### DOCUMENT TEXT
# Inline 4 cylinder 2 stroke



## oneKone (Jul 7, 2015)

Hi, I originally had this on model engine maker but the thread didn't really get any traction. 

The build is based of Jan Ridder's puppy 2 stroke, most of the design has been modified with the exception of a few parts. 

So far:


























I machined the intake manifold halves at home on my little CNC "mill"
http://youtu.be/pjoD6wnLcmE


----------



## oneKone (Jul 7, 2015)

Last night I completed the cylinder bottom bushes and started on the second halve of the conrods. 






As usual it takes longer than anticipated to machine the smaller parts! Tonight I hope to finish the conrods and pistons.


----------



## Swifty (Jul 7, 2015)

I'm certainly interested in seeing your build, as I'm sure, are others.

Paul.


----------



## oneKone (Jul 7, 2015)

Swifty said:


> I'm certainly interested in seeing your build, as I'm sure, are others.
> 
> Paul.


Cheers, 
I remember when I built my tiny if I got awesome feedback, unfortunately I really didn't have time to reply to all answer's... This time will be different!


----------



## AussieJimG (Jul 8, 2015)

I was watching it over there, now I will watch it here. I do like to see CNC machines working like that.

I made lots of changes to Jan's design when I made my Puppy too.

Jim


----------



## oneKone (Jul 8, 2015)

Cheers, I originally built it for PCB routing but now it gets used for other more demanding jobs! I plan to make a bigger rigid CNC mill for my next motor build.


----------



## oneKone (Jul 9, 2015)

I got my pistons, conrods and pressure chambers finished yesterday. The pistons have 0.015mm clearance from the cylinders..... Gotta love CNC! I bedded the ball profile into the check valve and I hope it seals! 






This weekend I'll hopefully make the head and intake runners.


----------



## oneKone (Jul 12, 2015)

Hey, 
I have a question about a log manifold. 





As pictured would cyl 1 run rich compared to cyl 4 or would this not be much of a problem. 

Cheers,


----------



## oneKone (Jul 15, 2015)

There's little to update, I machined the head profile at home then finished it at work, the crankcase is basically done, needs cosmetic work. 









Hopefully by the end of next week I'll have the spark plugs done and the motor assembled to a point where I can run it in with a drill.


----------



## oneKone (Jul 22, 2015)

Yesterday I made a start on the sparkplugs, the Teflon insulators are a pressfit into the housing. 





I machined the parts in (on?) a 3 axis lathe, so the hex was easier.

http://youtu.be/C32rAWasVZE


----------



## oneKone (Jul 23, 2015)

I made a start on the distributor yesterday, I remember seeing this type of distributor on a model ic but I can't remember where. 





I'm hoping a pulley system with o-rings will drive the distributor without slipping.

This weekend I'm going to assemble the motor to run it in with a drill, I hope this method will make the motor easier to start for the first time.

Element and text location data:
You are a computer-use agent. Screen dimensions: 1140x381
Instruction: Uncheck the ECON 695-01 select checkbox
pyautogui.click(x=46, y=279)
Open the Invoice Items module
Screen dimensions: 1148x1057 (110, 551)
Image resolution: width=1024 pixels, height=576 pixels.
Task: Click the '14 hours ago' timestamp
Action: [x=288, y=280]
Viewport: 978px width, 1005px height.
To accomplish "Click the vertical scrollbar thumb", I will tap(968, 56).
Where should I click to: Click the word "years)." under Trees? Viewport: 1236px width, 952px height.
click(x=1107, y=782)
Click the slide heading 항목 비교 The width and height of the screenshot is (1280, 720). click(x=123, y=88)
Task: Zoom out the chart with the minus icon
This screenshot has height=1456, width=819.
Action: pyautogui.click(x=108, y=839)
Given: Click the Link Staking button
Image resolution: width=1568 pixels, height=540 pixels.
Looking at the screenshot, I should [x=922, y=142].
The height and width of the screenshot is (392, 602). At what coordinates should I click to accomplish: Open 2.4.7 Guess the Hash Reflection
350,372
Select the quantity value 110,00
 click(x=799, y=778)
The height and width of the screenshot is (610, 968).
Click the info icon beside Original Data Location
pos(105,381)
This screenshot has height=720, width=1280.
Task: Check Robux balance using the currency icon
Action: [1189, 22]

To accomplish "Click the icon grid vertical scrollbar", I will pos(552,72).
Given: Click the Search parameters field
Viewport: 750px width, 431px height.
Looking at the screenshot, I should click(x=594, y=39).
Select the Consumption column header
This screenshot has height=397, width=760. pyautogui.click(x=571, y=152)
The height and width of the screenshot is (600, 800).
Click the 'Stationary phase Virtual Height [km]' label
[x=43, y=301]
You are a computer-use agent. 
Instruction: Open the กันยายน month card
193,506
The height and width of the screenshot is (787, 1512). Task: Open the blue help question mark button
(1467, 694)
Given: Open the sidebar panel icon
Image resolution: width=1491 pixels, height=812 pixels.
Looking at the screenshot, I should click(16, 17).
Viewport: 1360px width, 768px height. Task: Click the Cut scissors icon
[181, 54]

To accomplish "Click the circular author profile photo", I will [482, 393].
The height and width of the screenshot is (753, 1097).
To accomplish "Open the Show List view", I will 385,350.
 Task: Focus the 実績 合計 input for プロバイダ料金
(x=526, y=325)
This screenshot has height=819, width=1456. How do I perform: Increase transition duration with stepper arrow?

### WHAT TO PRODUCE
Write out the part of the four-cylinder engine thread above, beginning at the words "I was watching" and stopping after "my Puppy too.".

### EXERCISE OUTPUT
I was watching it over there, now I will watch it here. I do like to see CNC machines working like that.

I made lots of changes to Jan's design when I made my Puppy too.